WHAT NEEDS TO BE DONE ->
Copy out the rows from the line containing "What do you" through the line containing "center [1029, 26].", both ends included, reproducing each one without any change.

DATASET ->

::::

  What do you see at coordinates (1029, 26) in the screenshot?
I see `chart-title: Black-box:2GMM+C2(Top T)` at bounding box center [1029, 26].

::::

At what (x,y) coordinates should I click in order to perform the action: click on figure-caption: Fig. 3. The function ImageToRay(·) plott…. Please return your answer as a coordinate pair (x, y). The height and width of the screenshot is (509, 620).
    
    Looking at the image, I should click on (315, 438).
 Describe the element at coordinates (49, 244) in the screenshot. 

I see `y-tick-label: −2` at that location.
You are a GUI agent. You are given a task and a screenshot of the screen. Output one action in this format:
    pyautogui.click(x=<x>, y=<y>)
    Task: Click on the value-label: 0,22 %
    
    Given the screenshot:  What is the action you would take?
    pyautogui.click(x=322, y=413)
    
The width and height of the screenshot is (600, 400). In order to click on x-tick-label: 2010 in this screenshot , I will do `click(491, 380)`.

::::

YOUR RESPONSE ->
  What do you see at coordinates (1029, 26) in the screenshot?
I see `chart-title: Black-box:2GMM+C2(Top T)` at bounding box center [1029, 26].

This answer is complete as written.